All policies offer the same basic benefits but some offer additional benefits, so you can choose which one meets your needs. In MassachusettsMinnesota, and Wisconsin, Medigap policies are standardized in a different way.

Each insurance company decides which Medigap policies it wants to sell, although state laws might affect which ones they offer. Insurance companies that sell Medigap policies:

  • Don’t have to offer every Medigap plan
  • Must offer Medigap Plan A if they offer any Medigap policy
  • Must also offer Plan C or Plan F if they offer any plan

Medigap Plans


The Medigap policy covers coinsurance only after you’ve paid the deductible

(unless the Medigap policy also pays the deductible).

The chart below from  shows basic information about the different benefits Medigap policies cover.

Yes = the plan covers 100% of this benefit
No = the policy doesn’t cover that benefit
% = the plan covers that percentage of this benefit
N/A = not applicable

Medigap Benefits Supplement (Medigap) Plans
A B C D F* G* K L M N
Part A coinsurance and hospital costs up to an additional 365 days after Medicare benefits are used up. (You might pay a premium if you only have 39 quarters or less in Medicare taxes) Yes Yes Yes Yes Yes Yes Yes Yes Yes Yes
Part B coinsurance or copayment Yes Yes Yes Yes Yes Yes 50% 75% Yes Yes***
Blood (first 3 pints) Yes Yes Yes Yes Yes Yes 50% 75% Yes Yes
Part A hospice care coinsurance or copayment Yes Yes Yes Yes Yes Yes 50% 75% Yes Yes
Skilled nursing facility care coinsurance No No Yes Yes Yes Yes 50% 75% Yes Yes
Part A deductible $1,600 No Yes Yes Yes Yes Yes 50% 75% 50% Yes
Part B deductible      $233 No No Yes No Yes No No No No No
Part B excess charge No No No No Yes Yes No No No No
Foreign travel exchange (up to plan limits) No No 80% 80% 80% 80% No No 80% 80%
Out-of-pocket limit** N/A N/A N/A N/A N/A N/A $7,060 $3,530 N/A N/A
* Plans F and G also offer a high-deductible plan in some states. With this option, you must pay for Medicare-covered costs (coinsurance, copayments, and deductibles) up to the deductible amount of $2,700 for 2023 before your policy pays anything. (Plans C and F aren’t available to people who were newly eligible for Medicare on or after January 1, 2020.)
** For Plans K and L, after you meet your out-of-pocket yearly limit and your yearly Part B deductible, the Medigap plan pays 100% of covered services for the rest of the calendar year.
*** Plan N pays 100% of the Part B coinsurance, except for a copayment of up to $20 for some office visits and up to a $50 copayment for emergency room visits that don’t result in inpatient admission.

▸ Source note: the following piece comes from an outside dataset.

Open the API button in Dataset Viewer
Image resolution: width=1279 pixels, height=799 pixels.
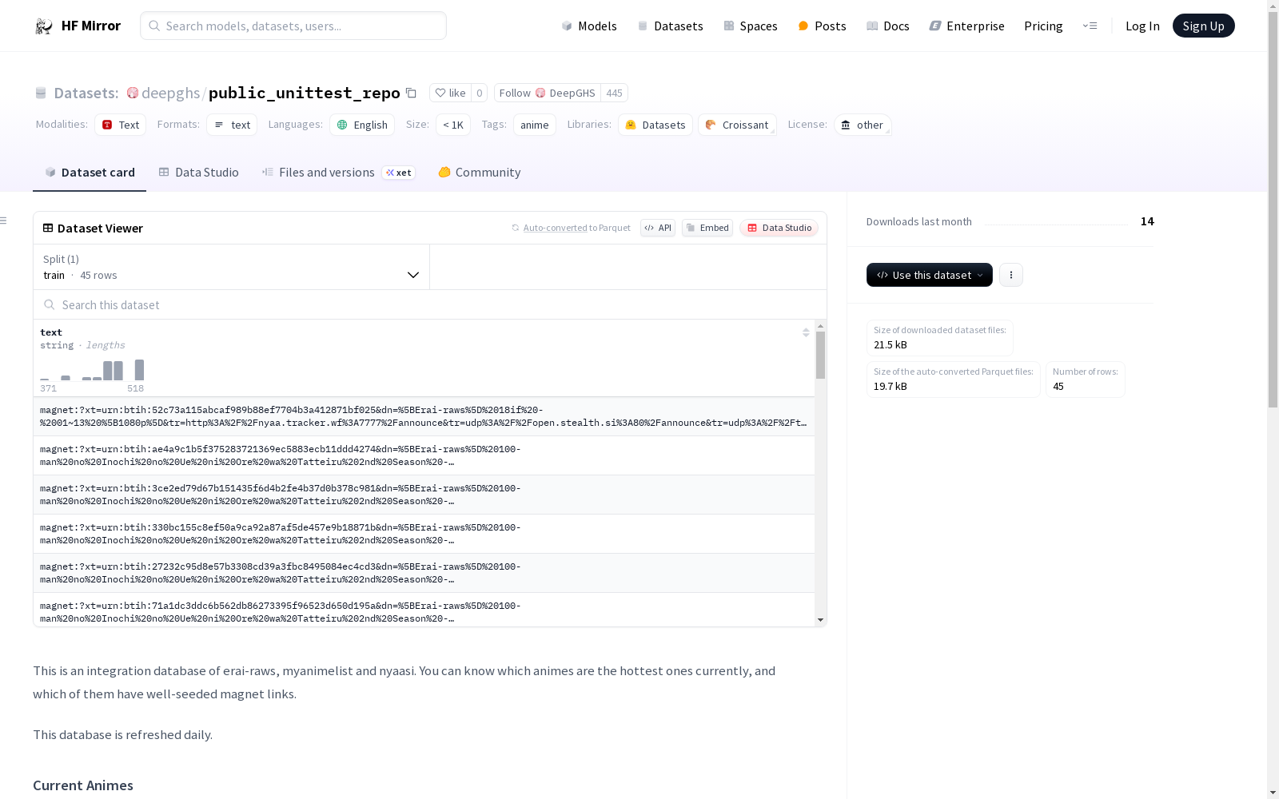658,228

Starting January 1, 2020, Medigap plans sold to new people with Medicare won’t be allowed to cover the Part B deductible. Because of this, Plans C and F will no longer be available to people new to Medicare starting on January 1, 2020. If you already have either of these 2 plans (or the high deductible version of Plan F) or are covered by one of these plans before January 1, 2020, you’ll be able to keep your plan. If you were eligible for Medicare before January 1, 2020, but not yet enrolled, you may be able to buy one of these plans.

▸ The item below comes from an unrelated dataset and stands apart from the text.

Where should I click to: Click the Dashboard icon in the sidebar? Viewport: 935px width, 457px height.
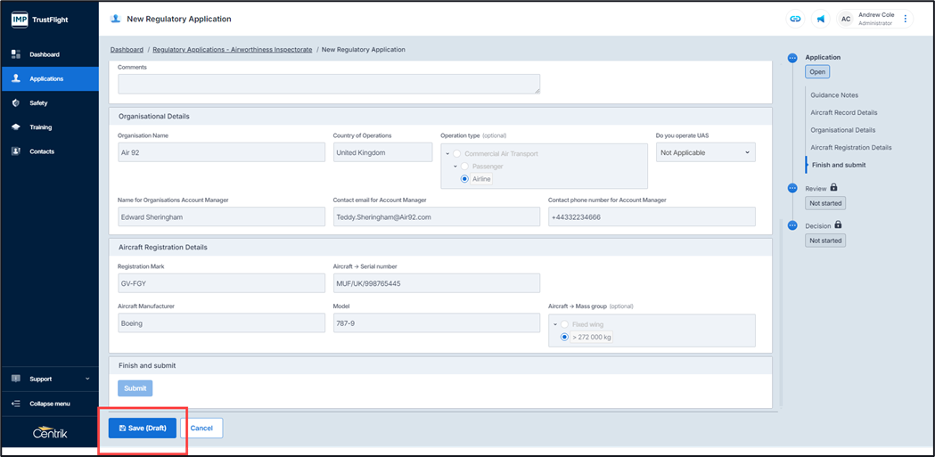[x=16, y=54]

For many Medicare clients, an Advantage Plan might be a better option.

When you choose an Advantage plan, you are leaving the Government financed Original Medicare plan for an Advantage Plan that is financed by private insurance companies. You must have both PART A and PART B in order to apply for a Medicare Advantage Plan. The private insurance company receives from the government a portion of all of your premium for your Advantage Plan.  In many cases your monthly Advantage Plan premium is very low and sometimes even at zero premium that you have to pay.

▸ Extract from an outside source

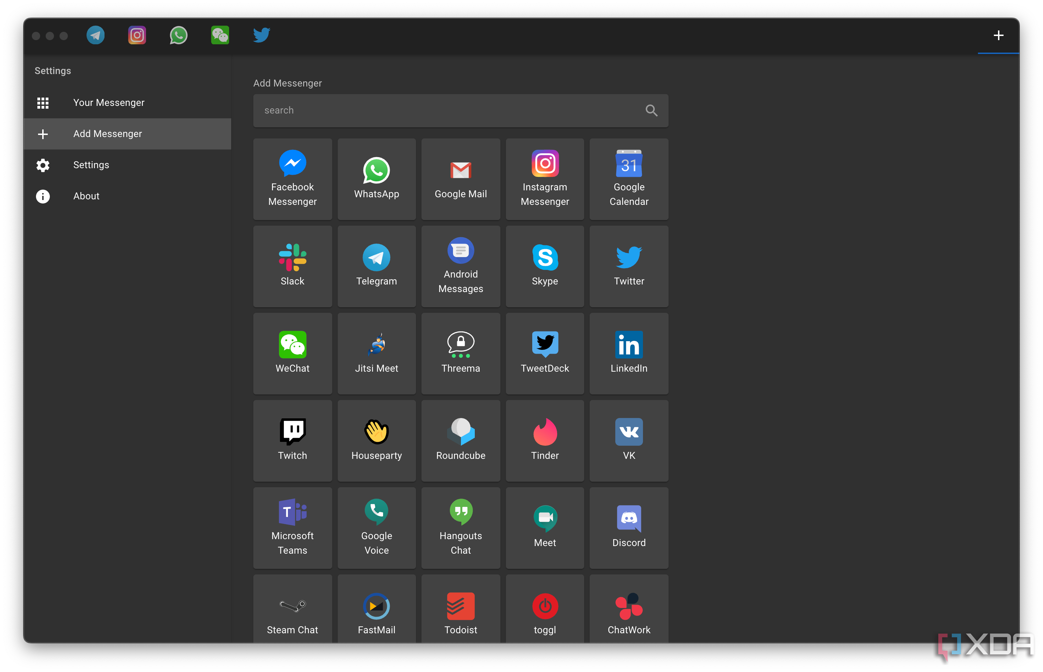The image size is (1043, 672).
Task: Select Slack from messenger list
Action: click(293, 263)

One other point about Advantage plans. Most plans include prescription drug coverage. However, there are some plans that do not cover prescription drugs. Therefore, you may want to enroll in a Medicare Advantage Prescription Drug plan (MA-PD).

When prescriptions are not included in an Advantage plan, and you want to have prescription coverage, a separate  Part D Prescription Drug Plan must be purchased. This is optional.  It is not required that you purchase a Part D plan, only if you want prescription coverage.

Remember most advantage plans include prescription drug coverage.  Just make sure the plan you are considering includes this coverage.